We tread upon elevated ground, and far away to our left, down in a hollow, flows the broad Elbe; placid indeed from this distance, for not a ripple can we see upon its surface. A few ships are lazily moving on its waters. Stand aside, and make way for this reverend gentleman; he is a prediger, a preacher of the gospel; he is habited in a black gown, black silk stockings and shoes, a small black velvet skull-cap on his head, while round his neck bristles a double plaited frill, white as a curd, and stiff as block tin. You would take him for the Dutch nobleman in an old panel painting. It may appear rather grotesque to your unaccustomed eyes, but remember there are many things very ridiculous at home.

A blackened gate, a confused mass of houses, an open square, and the pebbles again, and we are in Holstein, Denmark, in the public square and market place of Altona. Here it is that the Danish state lotteries are drawn, and we might moralise upon that subject, but that we prefer to press onwards to the real village of Altona.

Here through this beautiful avenue of trees; here where the sunshine is broken into patches by the waving foliage; far away from the din of trumpets, huxterers and showmen; here can the sweet air whisper its low song of peace and lull our fervid imaginations into tranquillity. This is no solitude, though all is quiet and in repose. Under the trees and in the road are throngs of loiterers, but there is no rude laughter, no coarse jests; a moving crowd is there, but a quiet and happy one. And now we come upon the venerable church with its low steeple, its time-eaten stone walls, and its humble, grassy, flower-spangled graves. We see a passer-by calling the attention of his friend to a stone tablet, green and worn with age, and surrounded by a slight railing. Can it be that there is a spirit hovering over that grave whose influence is peace and love? May not some mighty man lie buried there, the once frail tenement of a great mind whose noble thoughts have years ago wakened a besotted world to truths and aspirations hitherto unknown? There is veneration and respect in every countenance that gazes upon that simple stone; a solemn tread in every foot that trenches on its limits. This is the grave of a great poet. A man whose works, though little read in modern times, were once the wonder of his country; and whose very name comes upon the German people in a gush of melody, and a halo of bright thoughts. It is like an old legend breathed through the chords of a harp. This is the grave of Klopstock, the Milton of Germany. We will enter the churchyard, and look for a moment on the unimposing tablet. The inscription is scarcely legible, but the poet's mother lies also buried here, and some others of his family. Could there be anything more humble, more unobtrusive? No; but there is something about the grave of a great poet that serves to dignify the simplest monument, and shed a lustre round the lowest mound.

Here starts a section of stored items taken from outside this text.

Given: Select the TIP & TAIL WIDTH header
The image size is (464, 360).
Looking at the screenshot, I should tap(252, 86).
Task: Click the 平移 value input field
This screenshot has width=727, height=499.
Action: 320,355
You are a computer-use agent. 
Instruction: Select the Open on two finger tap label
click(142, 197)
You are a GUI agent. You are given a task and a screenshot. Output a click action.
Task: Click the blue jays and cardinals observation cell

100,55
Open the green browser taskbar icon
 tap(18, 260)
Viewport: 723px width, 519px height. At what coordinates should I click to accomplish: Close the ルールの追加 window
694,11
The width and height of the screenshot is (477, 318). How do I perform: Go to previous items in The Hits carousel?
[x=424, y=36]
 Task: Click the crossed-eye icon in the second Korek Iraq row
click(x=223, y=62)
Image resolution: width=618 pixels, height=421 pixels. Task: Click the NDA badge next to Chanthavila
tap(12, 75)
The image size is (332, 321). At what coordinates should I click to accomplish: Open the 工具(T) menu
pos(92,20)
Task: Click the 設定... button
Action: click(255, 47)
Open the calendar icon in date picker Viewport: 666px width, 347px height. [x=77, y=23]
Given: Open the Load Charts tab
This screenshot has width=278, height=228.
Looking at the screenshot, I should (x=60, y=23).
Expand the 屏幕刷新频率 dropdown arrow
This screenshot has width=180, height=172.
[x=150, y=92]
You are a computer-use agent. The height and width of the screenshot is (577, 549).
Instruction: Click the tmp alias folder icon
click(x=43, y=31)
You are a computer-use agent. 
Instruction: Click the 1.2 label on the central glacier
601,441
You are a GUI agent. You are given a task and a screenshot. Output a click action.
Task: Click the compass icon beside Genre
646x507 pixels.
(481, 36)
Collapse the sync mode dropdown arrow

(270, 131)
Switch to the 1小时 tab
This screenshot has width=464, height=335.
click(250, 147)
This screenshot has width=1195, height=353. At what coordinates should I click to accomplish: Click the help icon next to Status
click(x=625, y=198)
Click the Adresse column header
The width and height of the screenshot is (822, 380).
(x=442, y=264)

We will cross the churchyard to yonder low brick wall which confines it. There are clusters of rosy, happy children, clambering about its crumbling top; little knots of men too in the road beyond—evidently expecting something. Even this is in keeping with the poet's grave, which should not be sombre and melancholy, like other graves; and what could better embellish and enliven its aspect than young, blushing life clustering around it? We linger awhile among the boisterous children playing on the churchyard wall, and then we hear a confused sound of voices and music in the distance.

"What is this we hear, my friend?" we inquire.

"It is the harvest-home; if you wait you will see the procession."

We turn out upon the high road, and soon come upon the first signs of this Danish festival. An open gravelled space of some extent stretches out before an imposing mansion of modern appearance; a plantation of trees on each side shapes the space into a rude semicircle. This mansion is the manor house, and in front, in the midst of a confused crowd, some dozen young men in gay sylvan costumes are standing in a circle, armed with flails, and vigorously threshing the ground. Jolly, hearty young fellows they are, and a merry chant they raise. One eager thresher in his zeal breaks his flail at the bend, and a shout from the bystanders greets the exploit.